- [Directive] Turn the lines of the records from the one containing "Select the Ordinateurs section heading" through the one containing "The height and width of the screenshot is (572, 1181)." into a JSON list of strings, one string per line, with blank lines left out. Omit the pictures from the list.

-- START OF Dataset --

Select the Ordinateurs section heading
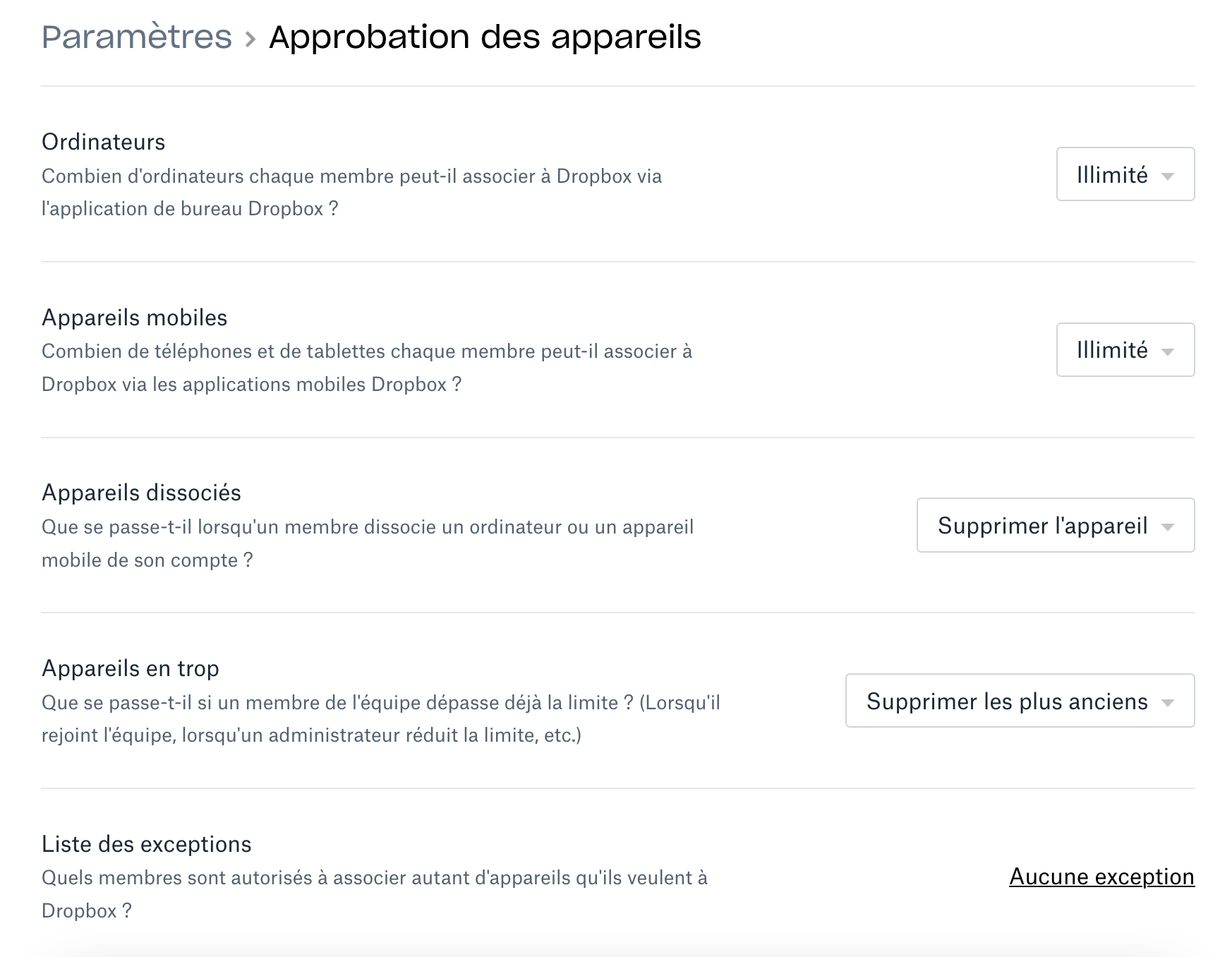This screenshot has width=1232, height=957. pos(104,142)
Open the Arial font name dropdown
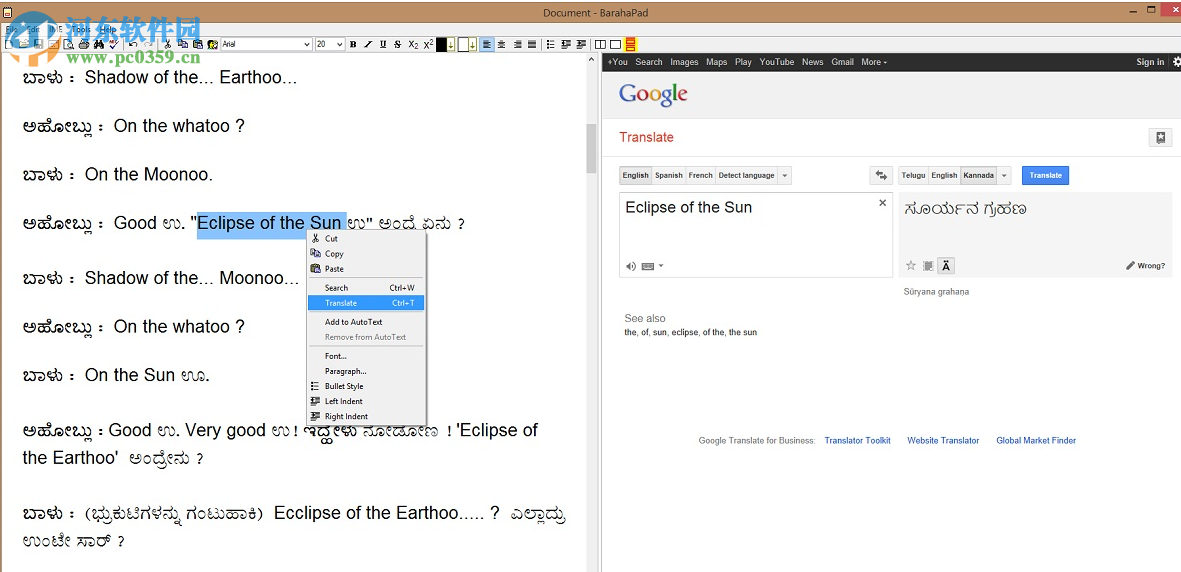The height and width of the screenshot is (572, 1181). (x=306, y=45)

-- END OF Dataset --
-- START OF Dataset --

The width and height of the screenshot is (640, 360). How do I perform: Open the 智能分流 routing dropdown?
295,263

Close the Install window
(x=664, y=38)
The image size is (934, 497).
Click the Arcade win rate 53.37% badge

-- END OF Dataset --
-- START OF Dataset --

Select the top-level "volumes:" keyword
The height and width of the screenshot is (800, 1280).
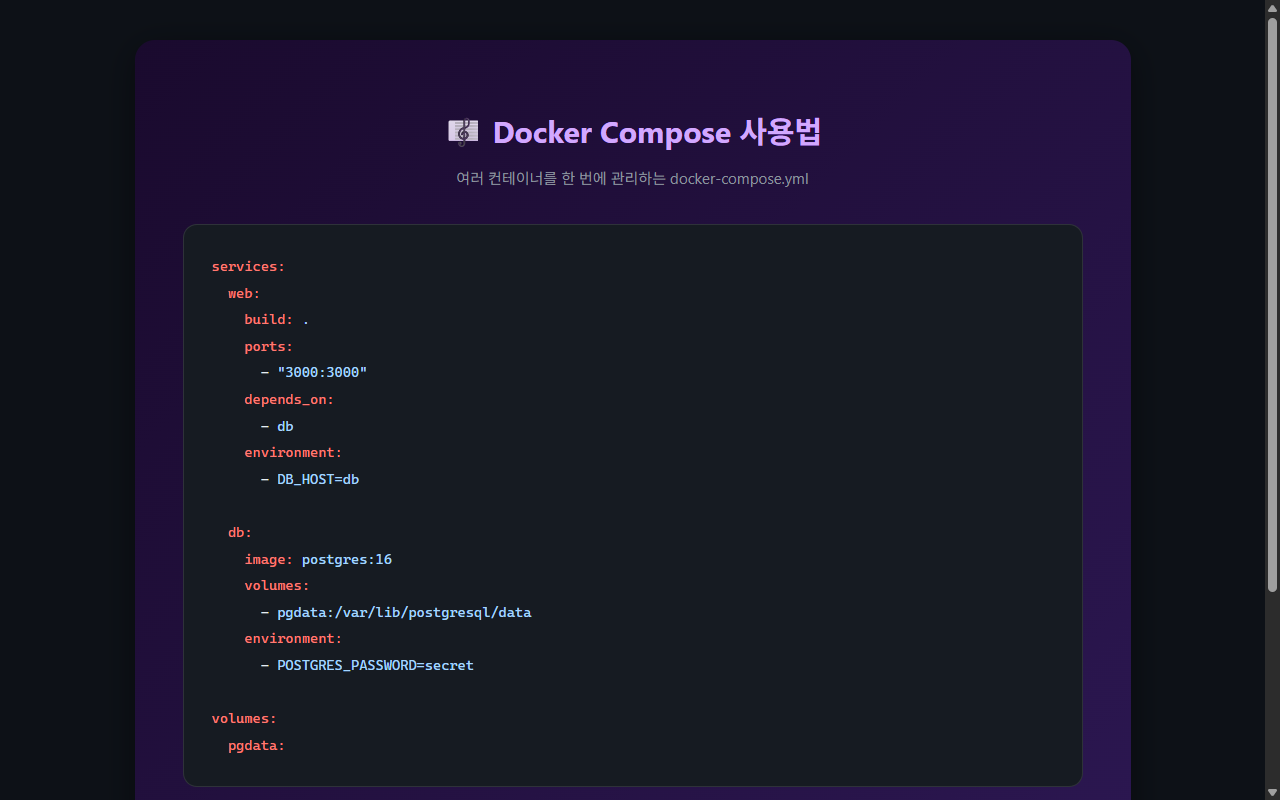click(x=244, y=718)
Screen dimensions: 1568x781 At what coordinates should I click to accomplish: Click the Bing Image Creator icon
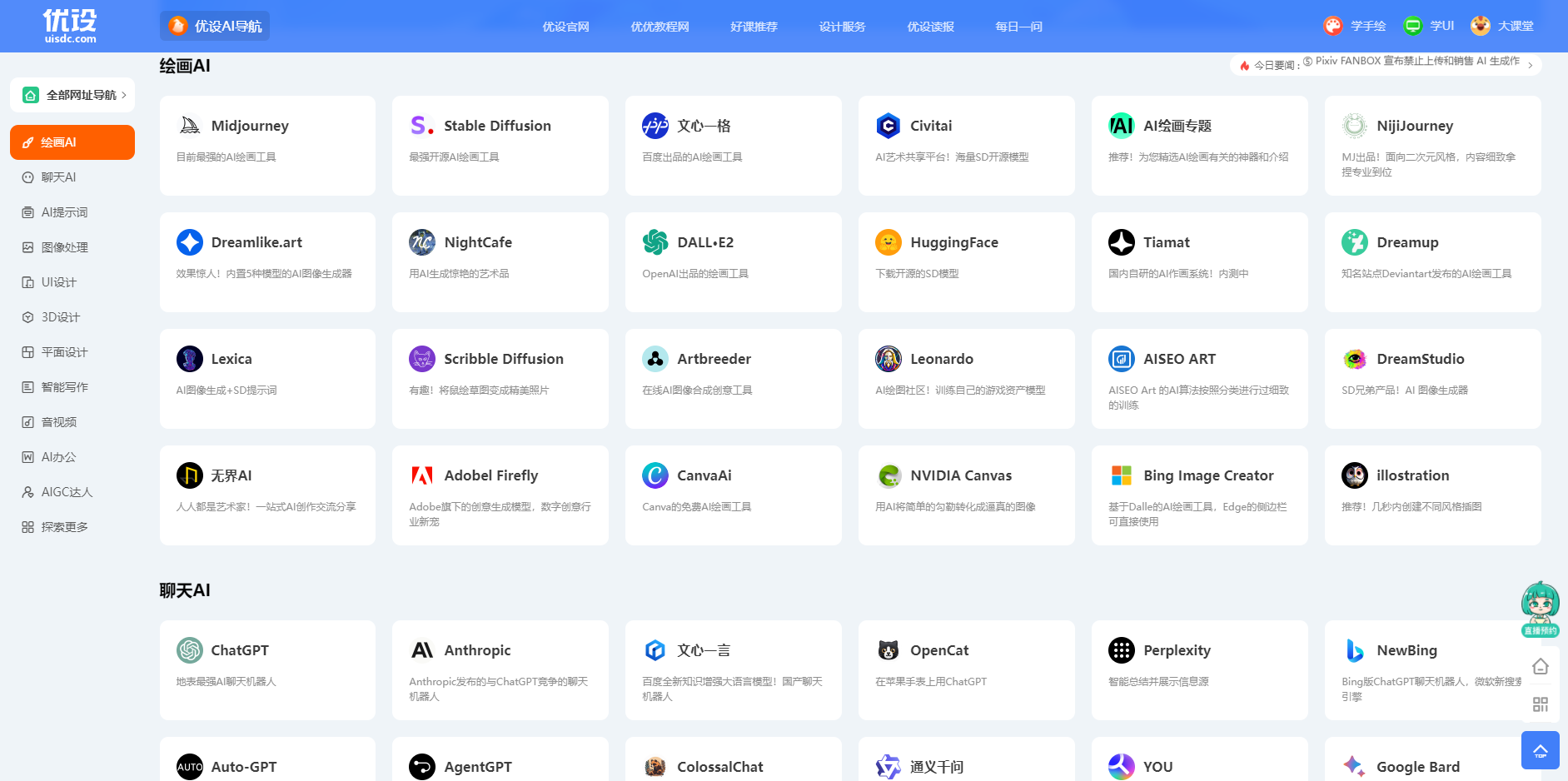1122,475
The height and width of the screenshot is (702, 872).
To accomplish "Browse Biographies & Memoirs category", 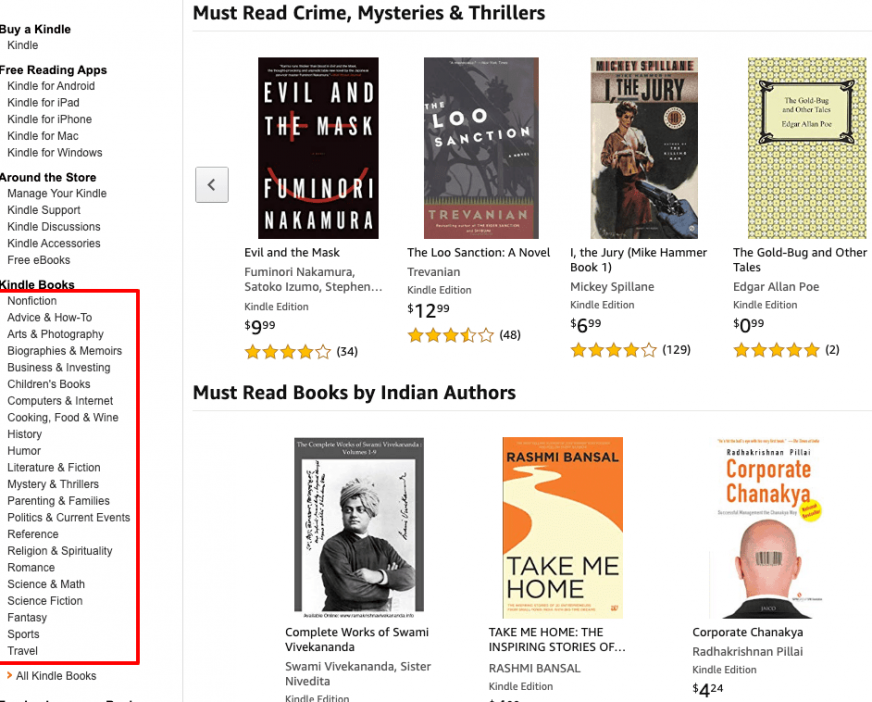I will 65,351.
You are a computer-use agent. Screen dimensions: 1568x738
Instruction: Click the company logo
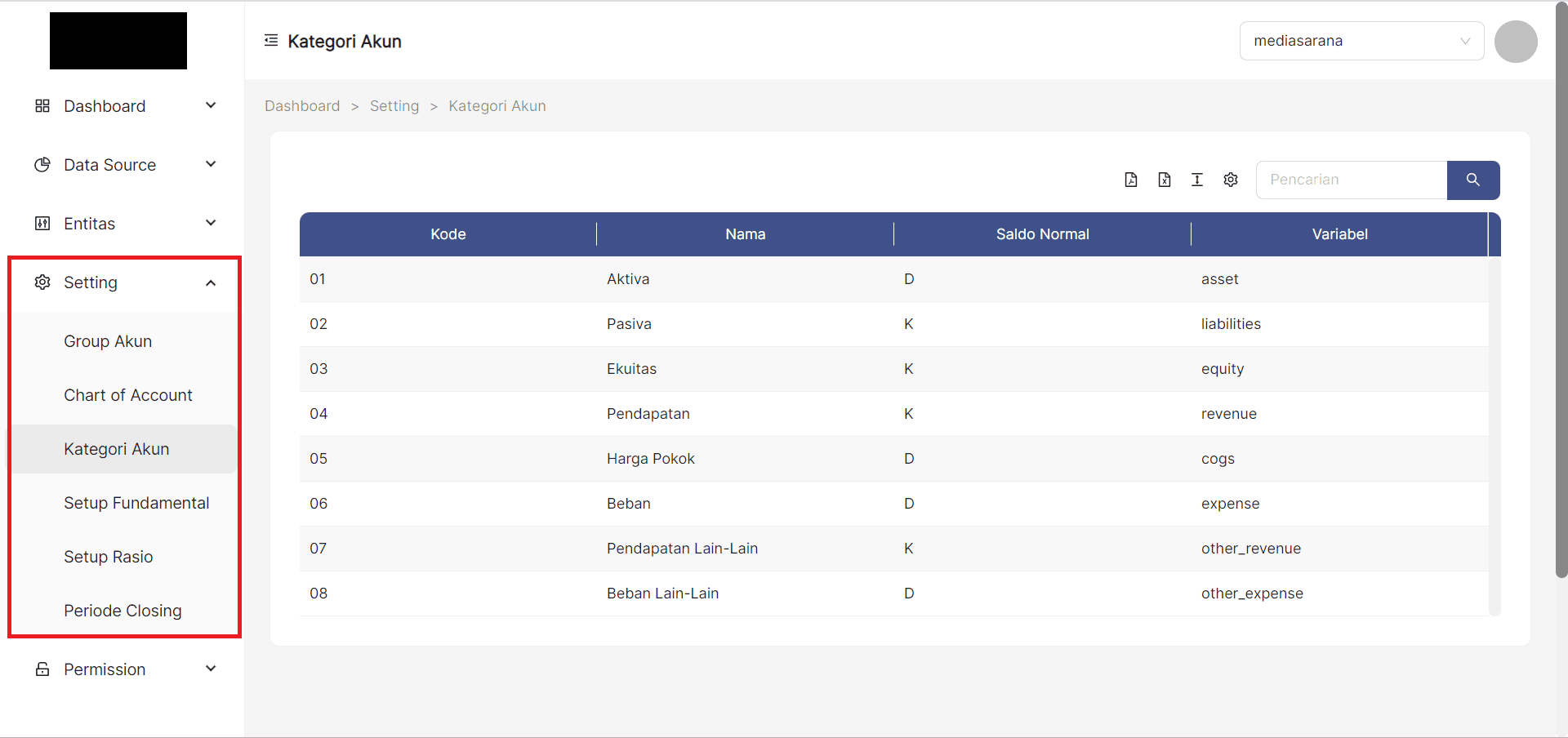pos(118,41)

-- END OF Dataset --

- [Right answer]
[
  "Select the Ordinateurs section heading",
  "This screenshot has width=1232, height=957. pos(104,142)",
  "Open the Arial font name dropdown",
  "The height and width of the screenshot is (572, 1181). (x=306, y=45)"
]